Effects of Data Augmentations on Speech Emotion Recognition
Round 1
Reviewer 1 Report
Some points should be addressed to make the paper eligible for publication:
The main problem statement should be highlighted.
The author needs to improve the related work section by adding state-of-the-art related works.
The dataset visualization figure is required in the dataset section (3.1.). What are the sampling rate and other metrics of used audio files?
In section 3.2.4., what is the noise type that was added to the original dataset?
It is necessary to ad the main methodology flowchart.
What are the main differences between experiments one and two?
The results tables from 2 to 5 require more descriptions; why the results are same for some instances in both two experiments?
The ROC (Receiver Operating Characteristic) curve is required for the SVM. the author needs to calculate it.

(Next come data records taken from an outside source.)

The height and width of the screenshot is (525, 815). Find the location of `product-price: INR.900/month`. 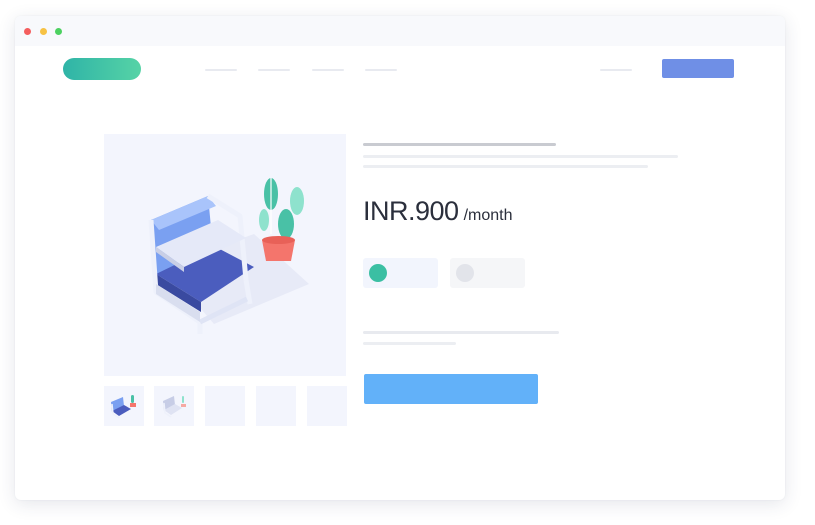

product-price: INR.900/month is located at coordinates (438, 212).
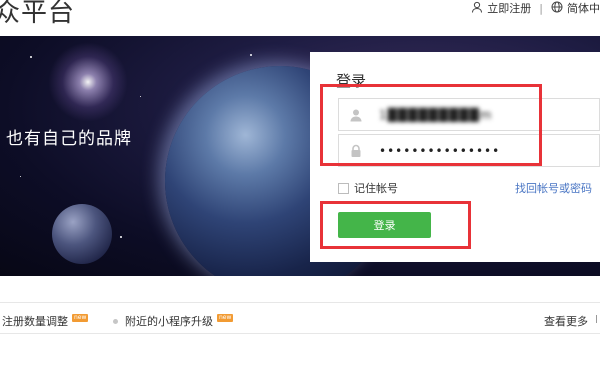  Describe the element at coordinates (598, 319) in the screenshot. I see `chevron-right-icon` at that location.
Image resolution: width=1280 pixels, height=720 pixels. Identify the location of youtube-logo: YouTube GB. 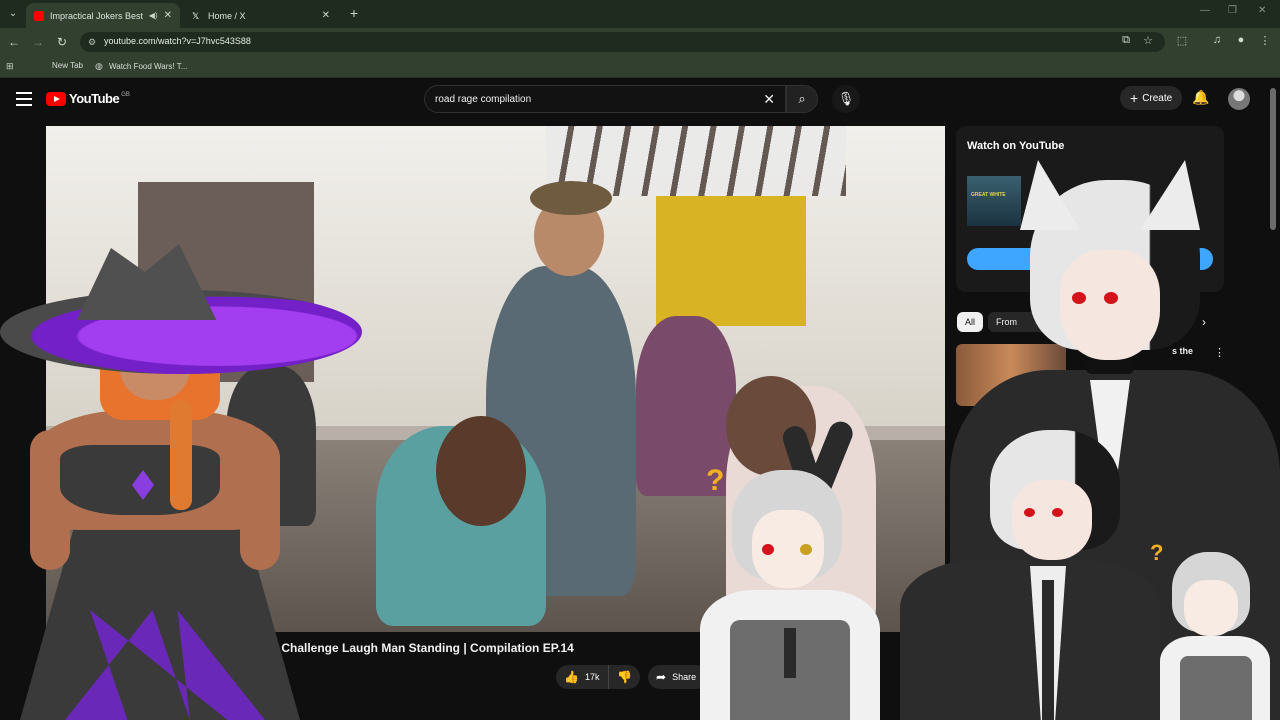
(88, 98).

Besides the accuracy metrics, the comparison table (benchmarking table) should contain recall, precision, and specificity. The author needs to calculate them to highlight the system quality.
Author Response
Please see the attachment.
Author Response File: Author Response.pdf
Reviewer 2 Report
This paper discussed the influence of data augmentations techniques on the speech emotion recognition. Different types and numbers of data augmentation methods were tested on the Japanese Twitter-based emotional speech corpus.

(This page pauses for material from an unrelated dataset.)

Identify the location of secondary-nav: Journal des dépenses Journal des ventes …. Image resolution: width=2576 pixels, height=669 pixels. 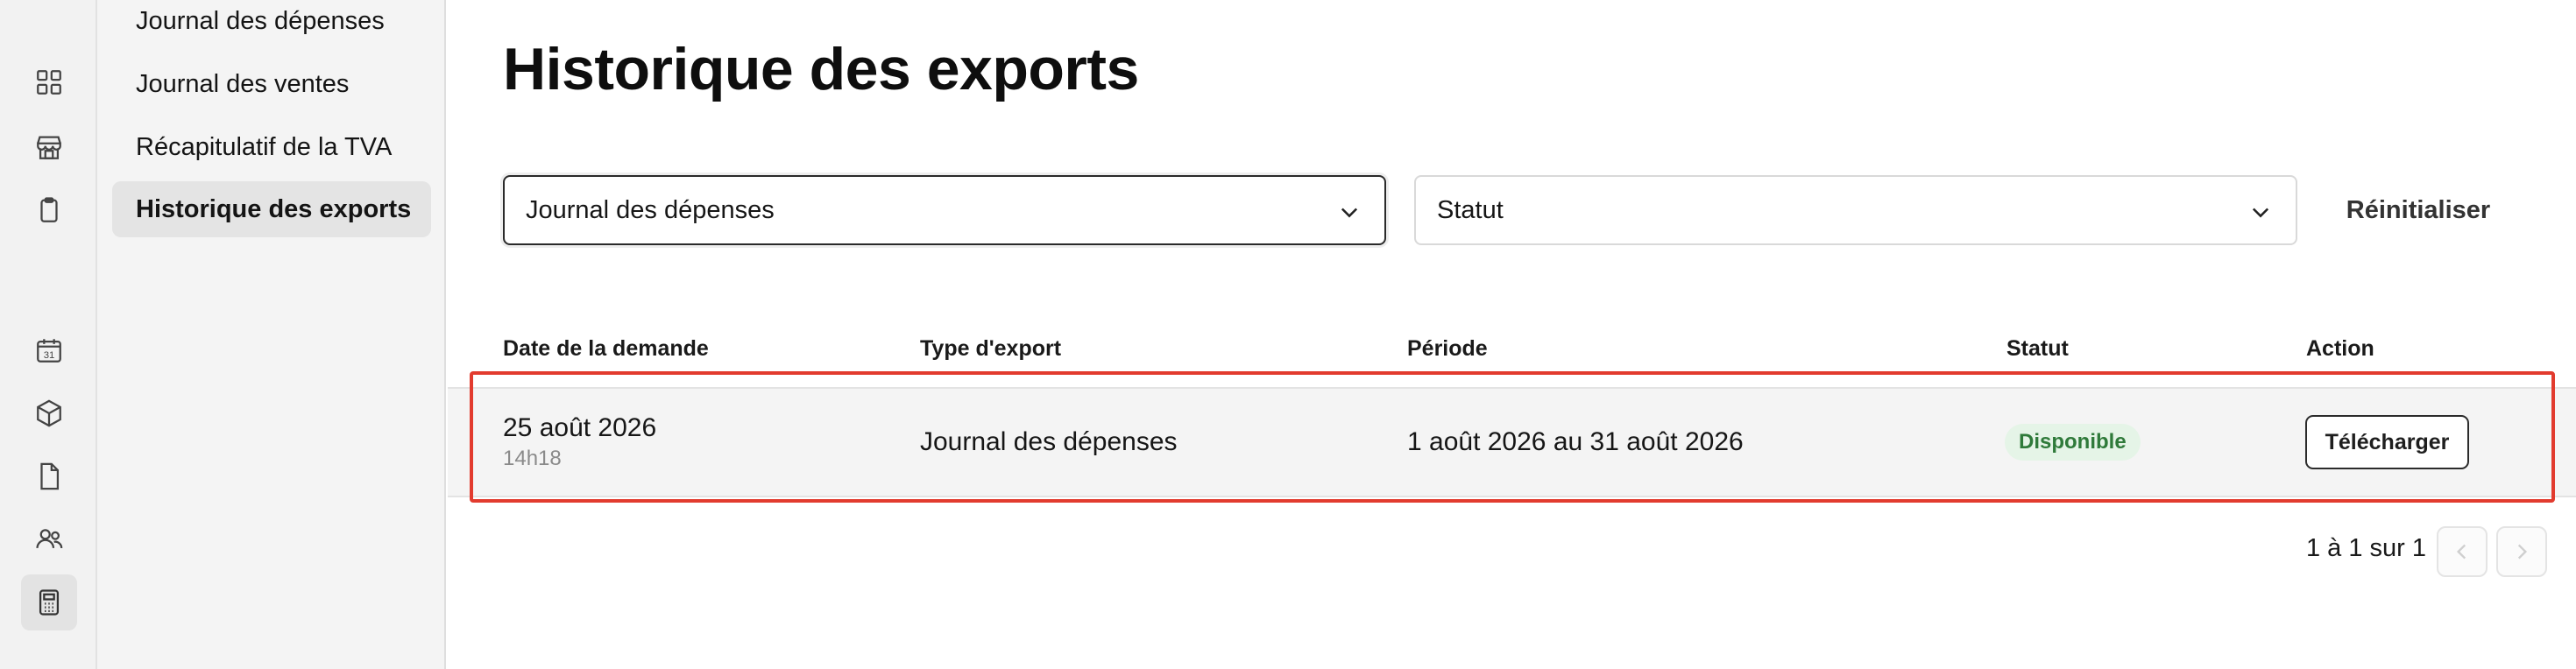
(272, 334).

The detailed comments are as follows:
1. In line 84, could the authors explain why they didn’t add the data augmentations technique in the test data?
2. In section 3.1, what’s the purpose of introducing the IEMOCAP dataset? The abstract and introduction said the paper focused on the JTES dataset.
3. Figure 3 lacks appropriate unit labels
4. In sections 3.3 and 3.4, did the JTES and IEMOCAP datasets use the same features extraction method and classifier?
5. In section 4, I think the experiment did not control the variables well, if the hardware equipment of Exp.#1 and Exp.#2 were different, then their other conditions should be controlled the same, for example the impulse response addition.
6. The effect of data augmentation presented by the experimental results does not seem to be very significant. Especially in the comparison session with previous work, the improvement in accuracy seems to come from the feature extraction method (wav2vec 2.0) rather than the effect of data augmentation.
Author Response
Please see the attachment.
Author Response File: Author Response.pdf
Round 2
Reviewer 1 Report
The author completes the required modifications; the paper becomes better now. My recommendation is to accept it.
Reviewer 2 Report
The authors have addressed all of my comments. I would like to recommend it for publication in Sensors.